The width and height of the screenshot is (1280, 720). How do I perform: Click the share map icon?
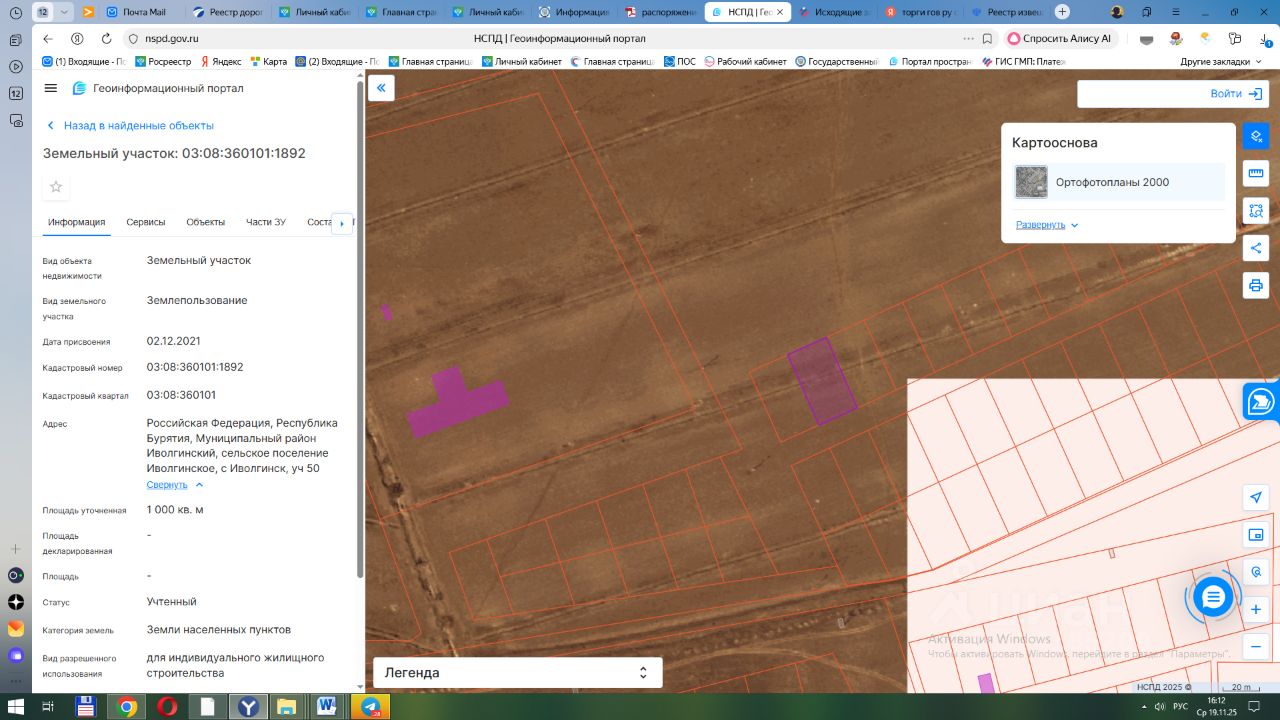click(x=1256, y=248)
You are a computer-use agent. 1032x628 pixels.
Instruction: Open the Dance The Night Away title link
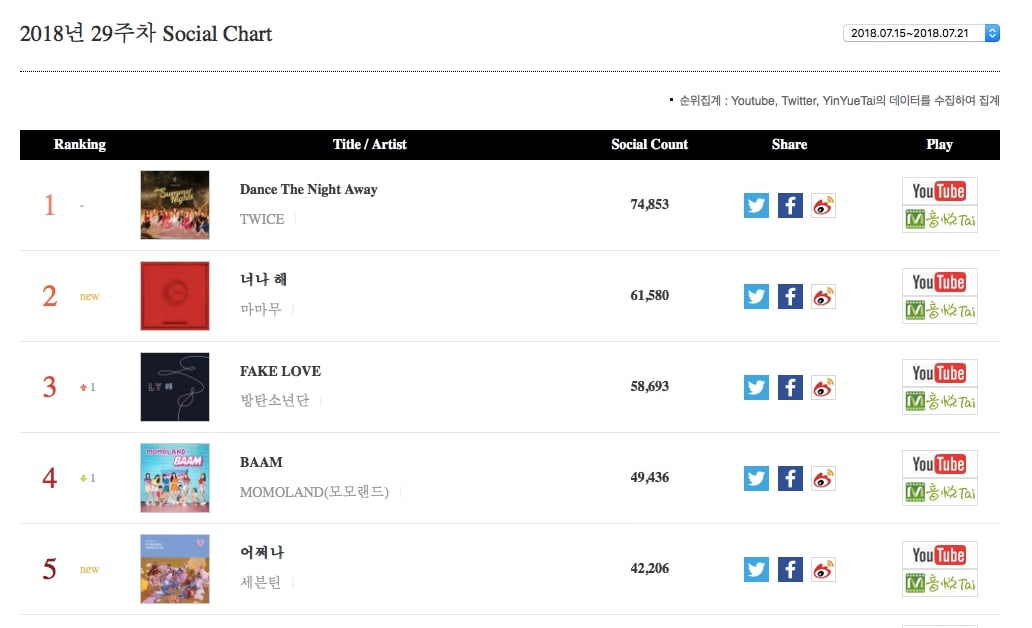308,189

= = =

### PROBLEM DESCRIPTION
I'd like every record printed exactly, with the pictures left out.

### YOUR SOLUTION
The width and height of the screenshot is (1280, 720). How do I perform: Click the share map icon?
click(x=1256, y=248)
You are a computer-use agent. 1032x628 pixels.
Instruction: Open the Dance The Night Away title link
308,189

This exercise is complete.